Decode throughput at 64k context — optiq serve mixed-precision KV vs fp16 on M3 Max 36GB:

Model	fp16 tok/s	OptIQ tok/s	Δ
Qwen3.5-2B	27.9	41.8	+50%
Qwen3.5-4B	8.1	13.1	+62%
Qwen3.5-9B	20.7	27.1	+31%

Full tables + methodology: Results page.

How it works

Weight quantization pipeline (optiq convert):

Load the base model from HuggingFace via PyTorch.
For each linear layer × each candidate bit-width, simulate quantization and measure KL divergence between full-precision and quantized logits on a calibration set (WikiText-2 for LLMs, COCO-captions for VLMs).
Greedy knapsack: start every layer at the minimum bits, upgrade the layer with the best "KL-reduction-per-bit" ratio each step until the target BPW budget is spent. Protected layers (lm_head, embed_tokens, first/last transformer blocks) always get the max bit-width.
MLX conversion via mlx-lm.convert() with the per-layer quant_predicate from step 3.
For multi-modal base models, strip vision/audio metadata from config.json (auto; opt out with --keep-unused-modalities).

KV cache pipeline (optiq kv-cache + optiq serve):

Same sensitivity measurement but applied to the KV cache: for each full-attention layer, replace that layer's KV with a quantized copy and measure KL on held-out prompts.
optiq serve monkey-patches mlx_lm.server.stream_generate to use mlx_lm.models.cache.QuantizedKVCache at per-layer bit-widths (via a patched maybe_quantize_kv_cache hook).
At attention time, mx.quantized_matmul reads packed KV directly — no fp16 materialization. On Apple Silicon, the 8-bit kernel is faster than the 4-bit kernel, so protecting one sensitive layer at 8-bit gives both quality AND a throughput bump.

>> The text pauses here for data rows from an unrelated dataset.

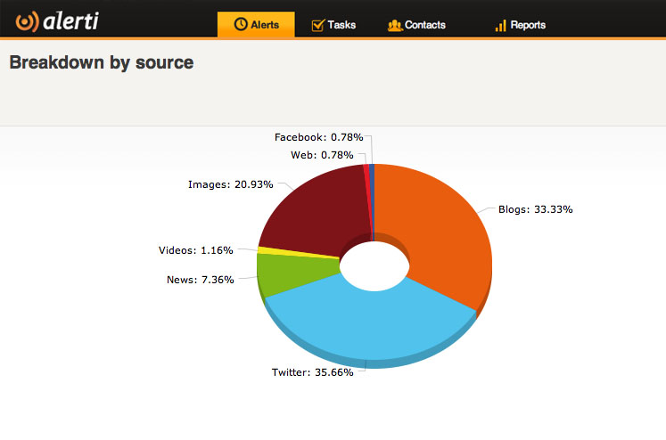Image resolution: width=666 pixels, height=440 pixels.
Task: Click the Twitter: 35.66% label
Action: 312,372
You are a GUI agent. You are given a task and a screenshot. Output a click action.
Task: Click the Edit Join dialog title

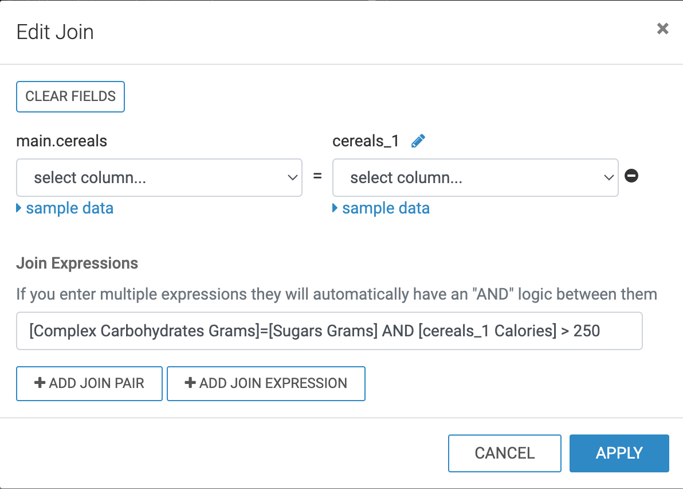pos(55,32)
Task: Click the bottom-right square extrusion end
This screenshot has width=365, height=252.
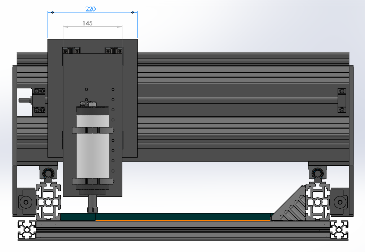Action: (x=339, y=229)
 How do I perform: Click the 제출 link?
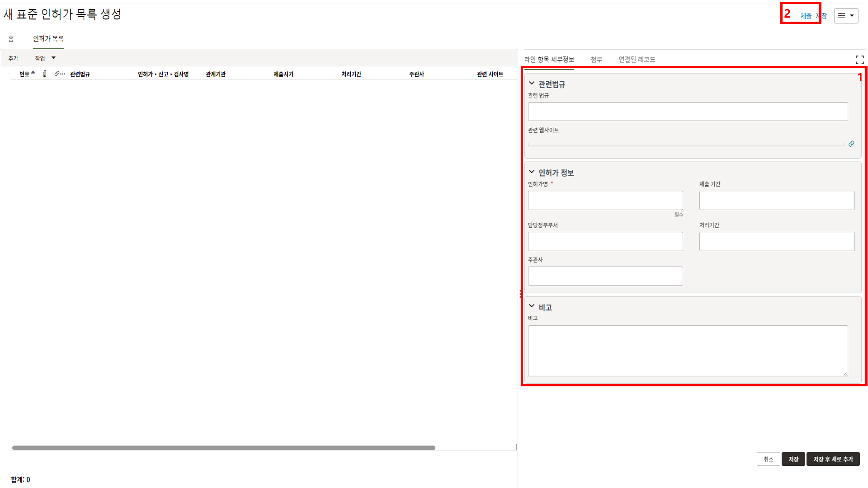pyautogui.click(x=806, y=16)
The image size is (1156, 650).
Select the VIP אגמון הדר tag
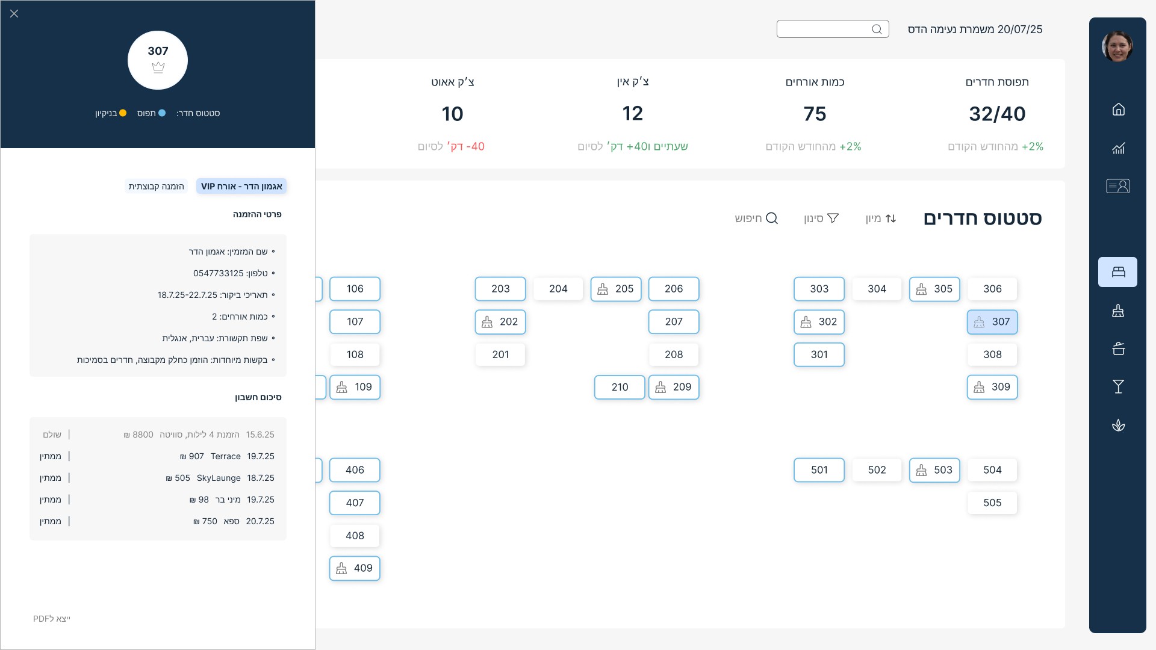241,187
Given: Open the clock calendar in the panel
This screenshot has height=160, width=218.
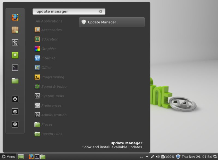Looking at the screenshot, I should coord(197,156).
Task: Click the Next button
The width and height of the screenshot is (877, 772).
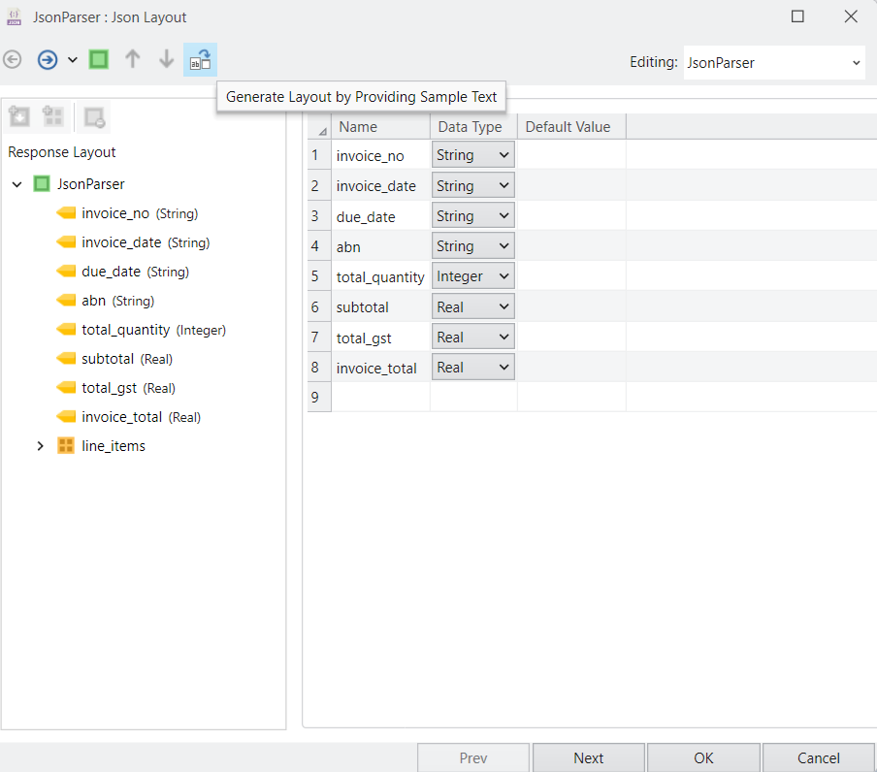Action: 588,758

TurboQuant KV (optiq.core.turbo_kv_cache — research path):

Random orthogonal rotation makes coordinates near-independent → better-conditioned quantization.
Optimal Lloyd-Max scalar quantization per coordinate (1/2/3/4-bit centroid tables).
Rotated-space attention: rotate Q once and output once, work in centroid space in between. Attention cost stays O(seq × d); rotation is O(d²) fixed.

Sensitivity-aware LoRA (optiq lora train):

Read optiq_metadata.json.per_layer — OptIQ's per-layer bit assignment.
Per target linear, derive rank: rank_scaling=by_bits gives r = base_rank × (bits / 4), so 8-bit layers get 2× the rank of 4-bit at the same base.
Apply mounted LoRA across all target blocks with the per-layer rank.
Train via mlx_lm.tuner.trainer.train, with the mx.compile decorator monkey-patched out to avoid a known Metal OOM on 9B-class models.
Save in PEFT-compatible format + OptIQ sidecar recording the per-layer rank distribution.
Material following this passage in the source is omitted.